● QUOTED TEXT:
..........
[petsc-users] fixed point interations

Matthew Knepley knepley at gmail.com
Sun Nov 6 15:40:04 CST 2011 

On Sun, Nov 6, 2011 at 9:34 PM, Dominik Szczerba <dominik at itis.ethz.ch>wrote:

> On Sun, Nov 6, 2011 at 6:59 PM, Matthew Knepley <knepley at gmail.com> wrote:
> > On Sun, Nov 6, 2011 at 5:52 PM, Dominik Szczerba <dominik at itis.ethz.ch>
> > wrote:
> >>
> >> >>> I want to start small by porting a very simple code using fixed
> point
> >> >>> iterations as follows: A(x)x = b(x) is approximated as A(x0)x =
> b(x0),
> >> >>> then solved by KSP for x, then x0 is updated to x, then repeat until
> >> >>> convergence.
> >> >
> >> > Run the usual "Newton" methods with A(x) in place of the true
> Jacobian.
> >>
> >> When I substitute A(x) into eq. 5.2 I get:
> >>
> >> A(x) dx = -F(x) (1)
> >> A(x) dx = -A(x) x + b(x) (2)
> >> A(x) dx + A(x) x = b(x) (3)
> >> A(x) (x+dx) = b(x) (4)
> >>
> >> My questions:
> >>
> >> * Will the procedure somehow optimally group the two A(x) terms into
> >> one, as in 3-4? This requires knowledge, will this be efficiently
> >> handled?
> >
> > There is no grouping. You solve for dx and do a vector addition.
..........
● INSTRUCTIONS:
- A) In the forum thread on fixed point iterations, what does the reply say to do instead of grouping the two A(x) terms?
- B) Decide whether each statement agrees with the forum thread on fixed point iterations: (i) After each KSP solve, x0 is updated to x. (ii) The reply says the two A(x) terms get grouped into one. (iii) The poster plans to begin by porting a large, complex code.
- C) Continue the forum thread on fixed point iterations from where it stops.
The rows that follow have nothing to do with the forum thread on fixed point iterations.
..........
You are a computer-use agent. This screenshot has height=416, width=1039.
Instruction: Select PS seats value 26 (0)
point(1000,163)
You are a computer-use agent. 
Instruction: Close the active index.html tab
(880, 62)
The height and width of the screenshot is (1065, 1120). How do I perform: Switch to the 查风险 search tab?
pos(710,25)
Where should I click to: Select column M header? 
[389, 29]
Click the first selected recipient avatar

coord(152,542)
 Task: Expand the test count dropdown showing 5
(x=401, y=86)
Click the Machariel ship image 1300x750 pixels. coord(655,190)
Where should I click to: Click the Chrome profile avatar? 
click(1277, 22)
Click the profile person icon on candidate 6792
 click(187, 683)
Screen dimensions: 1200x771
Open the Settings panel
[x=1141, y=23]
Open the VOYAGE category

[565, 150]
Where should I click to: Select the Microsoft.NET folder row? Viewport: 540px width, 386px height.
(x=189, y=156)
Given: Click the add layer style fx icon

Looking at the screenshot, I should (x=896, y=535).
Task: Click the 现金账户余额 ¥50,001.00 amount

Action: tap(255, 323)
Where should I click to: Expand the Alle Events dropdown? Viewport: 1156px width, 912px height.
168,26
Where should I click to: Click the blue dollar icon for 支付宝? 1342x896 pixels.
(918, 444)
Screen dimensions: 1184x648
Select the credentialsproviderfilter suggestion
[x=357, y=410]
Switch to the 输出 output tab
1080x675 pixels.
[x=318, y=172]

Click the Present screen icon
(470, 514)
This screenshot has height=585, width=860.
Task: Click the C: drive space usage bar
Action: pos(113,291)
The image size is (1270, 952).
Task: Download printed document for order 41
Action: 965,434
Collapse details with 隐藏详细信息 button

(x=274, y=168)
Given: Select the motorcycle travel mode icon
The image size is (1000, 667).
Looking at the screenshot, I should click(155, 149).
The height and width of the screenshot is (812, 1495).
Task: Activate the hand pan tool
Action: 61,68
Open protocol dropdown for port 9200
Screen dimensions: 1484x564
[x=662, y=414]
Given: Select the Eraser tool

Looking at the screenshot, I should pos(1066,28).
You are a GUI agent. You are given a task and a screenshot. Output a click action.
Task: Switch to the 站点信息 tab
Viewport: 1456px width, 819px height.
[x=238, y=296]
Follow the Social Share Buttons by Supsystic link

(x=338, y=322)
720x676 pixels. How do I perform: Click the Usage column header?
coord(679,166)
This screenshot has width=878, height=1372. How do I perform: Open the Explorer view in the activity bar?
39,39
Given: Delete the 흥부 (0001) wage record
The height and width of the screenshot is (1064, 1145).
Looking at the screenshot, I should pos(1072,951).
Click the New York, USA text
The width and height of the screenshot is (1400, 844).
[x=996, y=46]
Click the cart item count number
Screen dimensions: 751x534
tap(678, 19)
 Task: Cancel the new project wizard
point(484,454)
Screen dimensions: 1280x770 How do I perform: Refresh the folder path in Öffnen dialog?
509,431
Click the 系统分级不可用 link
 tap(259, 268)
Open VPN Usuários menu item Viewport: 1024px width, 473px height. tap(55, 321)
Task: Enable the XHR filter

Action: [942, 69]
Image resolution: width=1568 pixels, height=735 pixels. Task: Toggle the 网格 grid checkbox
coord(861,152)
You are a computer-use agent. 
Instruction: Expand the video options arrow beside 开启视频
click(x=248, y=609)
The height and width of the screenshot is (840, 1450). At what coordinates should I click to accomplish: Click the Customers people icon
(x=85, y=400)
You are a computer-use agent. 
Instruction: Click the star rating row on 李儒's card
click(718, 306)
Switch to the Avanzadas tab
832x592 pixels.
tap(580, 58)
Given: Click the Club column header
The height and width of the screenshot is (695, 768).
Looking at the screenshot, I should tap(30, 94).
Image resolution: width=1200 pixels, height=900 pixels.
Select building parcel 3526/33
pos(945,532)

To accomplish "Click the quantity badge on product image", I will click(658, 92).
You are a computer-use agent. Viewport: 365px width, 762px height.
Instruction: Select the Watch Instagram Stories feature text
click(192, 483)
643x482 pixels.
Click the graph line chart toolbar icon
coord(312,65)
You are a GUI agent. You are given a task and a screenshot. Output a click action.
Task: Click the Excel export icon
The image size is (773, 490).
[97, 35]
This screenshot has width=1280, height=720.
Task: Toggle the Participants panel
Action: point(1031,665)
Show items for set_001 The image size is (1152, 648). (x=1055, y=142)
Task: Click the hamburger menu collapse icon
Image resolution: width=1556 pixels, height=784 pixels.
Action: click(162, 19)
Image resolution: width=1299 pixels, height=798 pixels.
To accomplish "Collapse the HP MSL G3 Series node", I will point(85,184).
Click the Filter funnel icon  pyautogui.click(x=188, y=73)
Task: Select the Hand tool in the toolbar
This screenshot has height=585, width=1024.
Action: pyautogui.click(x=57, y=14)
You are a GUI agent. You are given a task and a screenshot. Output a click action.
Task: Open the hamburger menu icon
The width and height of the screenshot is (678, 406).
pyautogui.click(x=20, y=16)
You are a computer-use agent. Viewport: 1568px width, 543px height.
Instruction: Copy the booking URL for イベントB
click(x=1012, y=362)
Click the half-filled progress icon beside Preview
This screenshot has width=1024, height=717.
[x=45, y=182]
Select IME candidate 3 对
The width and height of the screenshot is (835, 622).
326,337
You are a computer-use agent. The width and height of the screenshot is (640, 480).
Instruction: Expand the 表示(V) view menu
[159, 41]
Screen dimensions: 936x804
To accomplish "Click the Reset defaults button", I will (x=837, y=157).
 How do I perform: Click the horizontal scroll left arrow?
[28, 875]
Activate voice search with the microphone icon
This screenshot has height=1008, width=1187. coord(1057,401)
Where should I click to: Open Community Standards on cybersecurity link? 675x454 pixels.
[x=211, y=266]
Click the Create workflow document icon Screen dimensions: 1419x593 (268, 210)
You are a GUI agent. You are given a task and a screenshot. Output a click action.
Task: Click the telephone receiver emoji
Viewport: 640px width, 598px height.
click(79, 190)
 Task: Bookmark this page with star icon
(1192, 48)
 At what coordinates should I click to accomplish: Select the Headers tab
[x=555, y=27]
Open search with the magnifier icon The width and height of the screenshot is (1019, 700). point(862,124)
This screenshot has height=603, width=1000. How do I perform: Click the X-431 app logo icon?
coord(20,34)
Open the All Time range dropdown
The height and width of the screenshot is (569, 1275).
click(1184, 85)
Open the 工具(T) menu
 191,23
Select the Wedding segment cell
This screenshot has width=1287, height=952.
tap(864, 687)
..........
● RESPONSES IN ORDER:
- A) You solve for dx and do a vector addition.

- B)
(i) Yes: "then x0 is updated to x"
(ii) No: "There is no grouping."
(iii) No: "porting a very simple code"

- C)
> >
> >>
> >> * I am solving for x+dx, while eq. 5.3 solves for dx. Is this, and
> >> how, correctly handled? Should I somehow disable the update myself?
> >
> > Do not do any update yourself, just give the correct A at each iteration
> in
> > your FormJacobian routine.
> >    Matt
>
> OK, no manual update, this is clear now. What is still not clear is
> that by substituting A for F' I arrive at an equation in x+dx (my eq.
> 4), and not dx (Petsc eq. 5.3)...


Newton's equation is for dx. Then you add that to x to get the next guess.
This
is described in any book on numerical analysis, e.g. Henrici.

   Matt


>
> Dominik
>

-- 
What most experimenters take for granted before they begin their
experiments is infinitely more interesting than any results to which their
experiments lead.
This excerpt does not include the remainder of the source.